GIVEN INFORMATION:
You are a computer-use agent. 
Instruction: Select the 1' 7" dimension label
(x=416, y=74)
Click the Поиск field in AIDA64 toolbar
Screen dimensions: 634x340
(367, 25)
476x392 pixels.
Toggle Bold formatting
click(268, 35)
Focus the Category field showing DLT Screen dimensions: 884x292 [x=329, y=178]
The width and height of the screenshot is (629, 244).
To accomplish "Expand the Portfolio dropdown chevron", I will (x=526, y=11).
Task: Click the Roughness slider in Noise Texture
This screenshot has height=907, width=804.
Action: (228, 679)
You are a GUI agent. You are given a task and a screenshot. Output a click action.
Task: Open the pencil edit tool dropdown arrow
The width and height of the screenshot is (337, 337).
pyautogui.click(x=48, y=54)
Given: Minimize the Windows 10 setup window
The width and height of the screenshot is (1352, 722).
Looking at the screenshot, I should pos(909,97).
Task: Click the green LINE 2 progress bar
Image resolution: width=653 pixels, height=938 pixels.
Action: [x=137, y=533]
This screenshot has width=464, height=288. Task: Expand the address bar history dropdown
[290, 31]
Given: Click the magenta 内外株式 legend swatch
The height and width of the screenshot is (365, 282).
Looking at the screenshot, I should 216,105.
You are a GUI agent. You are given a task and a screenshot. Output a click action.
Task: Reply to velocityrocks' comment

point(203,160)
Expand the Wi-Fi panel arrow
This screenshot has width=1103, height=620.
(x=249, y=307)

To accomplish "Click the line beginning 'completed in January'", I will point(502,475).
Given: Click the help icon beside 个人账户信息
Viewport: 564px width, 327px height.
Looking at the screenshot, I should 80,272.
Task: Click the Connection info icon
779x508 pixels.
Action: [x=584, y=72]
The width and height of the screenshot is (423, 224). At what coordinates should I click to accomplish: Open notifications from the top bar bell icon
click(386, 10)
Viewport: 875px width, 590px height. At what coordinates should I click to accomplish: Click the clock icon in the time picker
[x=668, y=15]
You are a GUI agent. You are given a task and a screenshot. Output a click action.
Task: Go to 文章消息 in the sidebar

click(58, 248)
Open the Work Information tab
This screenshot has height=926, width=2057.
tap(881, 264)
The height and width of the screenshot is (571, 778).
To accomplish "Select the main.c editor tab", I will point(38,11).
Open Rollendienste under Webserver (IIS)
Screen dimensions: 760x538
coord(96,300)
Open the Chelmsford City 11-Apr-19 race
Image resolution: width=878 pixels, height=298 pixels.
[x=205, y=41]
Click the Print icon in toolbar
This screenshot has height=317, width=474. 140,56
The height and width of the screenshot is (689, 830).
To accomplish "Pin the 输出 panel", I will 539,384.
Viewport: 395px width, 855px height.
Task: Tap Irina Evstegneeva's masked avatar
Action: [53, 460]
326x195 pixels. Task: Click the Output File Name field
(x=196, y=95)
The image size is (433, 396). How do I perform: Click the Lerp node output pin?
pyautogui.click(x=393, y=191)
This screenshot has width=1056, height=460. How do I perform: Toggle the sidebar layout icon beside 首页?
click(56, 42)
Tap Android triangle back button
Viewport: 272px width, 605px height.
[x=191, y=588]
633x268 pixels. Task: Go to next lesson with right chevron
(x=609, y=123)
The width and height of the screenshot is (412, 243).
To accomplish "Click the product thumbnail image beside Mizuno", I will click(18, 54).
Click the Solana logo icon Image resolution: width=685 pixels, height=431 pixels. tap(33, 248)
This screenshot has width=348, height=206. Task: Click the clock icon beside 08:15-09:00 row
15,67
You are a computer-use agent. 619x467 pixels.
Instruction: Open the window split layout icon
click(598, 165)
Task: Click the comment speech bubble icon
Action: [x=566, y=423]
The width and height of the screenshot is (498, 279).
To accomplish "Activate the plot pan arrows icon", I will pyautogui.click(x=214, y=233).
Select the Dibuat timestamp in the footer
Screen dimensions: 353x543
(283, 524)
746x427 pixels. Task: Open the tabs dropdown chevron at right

EXERCISE DESCRIPTION: Each entry is to be returned in full, character for character.

EXPECTED ANSWER:
You are a computer-use agent. 
Instruction: Select the 1' 7" dimension label
(x=416, y=74)
Click the Поиск field in AIDA64 toolbar
Screen dimensions: 634x340
(367, 25)
476x392 pixels.
Toggle Bold formatting
click(268, 35)
Focus the Category field showing DLT Screen dimensions: 884x292 [x=329, y=178]
The width and height of the screenshot is (629, 244).
To accomplish "Expand the Portfolio dropdown chevron", I will (x=526, y=11).
Task: Click the Roughness slider in Noise Texture
This screenshot has height=907, width=804.
Action: (228, 679)
You are a GUI agent. You are given a task and a screenshot. Output a click action.
Task: Open the pencil edit tool dropdown arrow
The width and height of the screenshot is (337, 337).
pyautogui.click(x=48, y=54)
Given: Minimize the Windows 10 setup window
The width and height of the screenshot is (1352, 722).
Looking at the screenshot, I should pos(909,97).
Task: Click the green LINE 2 progress bar
Image resolution: width=653 pixels, height=938 pixels.
Action: [x=137, y=533]
This screenshot has width=464, height=288. Task: Expand the address bar history dropdown
[290, 31]
Given: Click the magenta 内外株式 legend swatch
The height and width of the screenshot is (365, 282).
Looking at the screenshot, I should 216,105.
You are a GUI agent. You are given a task and a screenshot. Output a click action.
Task: Reply to velocityrocks' comment

point(203,160)
Expand the Wi-Fi panel arrow
This screenshot has width=1103, height=620.
(x=249, y=307)

To accomplish "Click the line beginning 'completed in January'", I will point(502,475).
Given: Click the help icon beside 个人账户信息
Viewport: 564px width, 327px height.
Looking at the screenshot, I should 80,272.
Task: Click the Connection info icon
779x508 pixels.
Action: [x=584, y=72]
The width and height of the screenshot is (423, 224). At what coordinates should I click to accomplish: Open notifications from the top bar bell icon
click(386, 10)
Viewport: 875px width, 590px height. At what coordinates should I click to accomplish: Click the clock icon in the time picker
[x=668, y=15]
You are a GUI agent. You are given a task and a screenshot. Output a click action.
Task: Go to 文章消息 in the sidebar

click(58, 248)
Open the Work Information tab
This screenshot has height=926, width=2057.
tap(881, 264)
The height and width of the screenshot is (571, 778).
To accomplish "Select the main.c editor tab", I will point(38,11).
Open Rollendienste under Webserver (IIS)
Screen dimensions: 760x538
coord(96,300)
Open the Chelmsford City 11-Apr-19 race
Image resolution: width=878 pixels, height=298 pixels.
[x=205, y=41]
Click the Print icon in toolbar
This screenshot has height=317, width=474. 140,56
The height and width of the screenshot is (689, 830).
To accomplish "Pin the 输出 panel", I will 539,384.
Viewport: 395px width, 855px height.
Task: Tap Irina Evstegneeva's masked avatar
Action: [53, 460]
326x195 pixels. Task: Click the Output File Name field
(x=196, y=95)
The image size is (433, 396). How do I perform: Click the Lerp node output pin?
pyautogui.click(x=393, y=191)
This screenshot has width=1056, height=460. How do I perform: Toggle the sidebar layout icon beside 首页?
click(56, 42)
Tap Android triangle back button
Viewport: 272px width, 605px height.
[x=191, y=588]
633x268 pixels. Task: Go to next lesson with right chevron
(x=609, y=123)
The width and height of the screenshot is (412, 243).
To accomplish "Click the product thumbnail image beside Mizuno", I will click(18, 54).
Click the Solana logo icon Image resolution: width=685 pixels, height=431 pixels. tap(33, 248)
This screenshot has width=348, height=206. Task: Click the clock icon beside 08:15-09:00 row
15,67
You are a computer-use agent. 619x467 pixels.
Instruction: Open the window split layout icon
click(598, 165)
Task: Click the comment speech bubble icon
Action: [x=566, y=423]
The width and height of the screenshot is (498, 279).
To accomplish "Activate the plot pan arrows icon", I will pyautogui.click(x=214, y=233).
Select the Dibuat timestamp in the footer
Screen dimensions: 353x543
(283, 524)
746x427 pixels. Task: Open the tabs dropdown chevron at right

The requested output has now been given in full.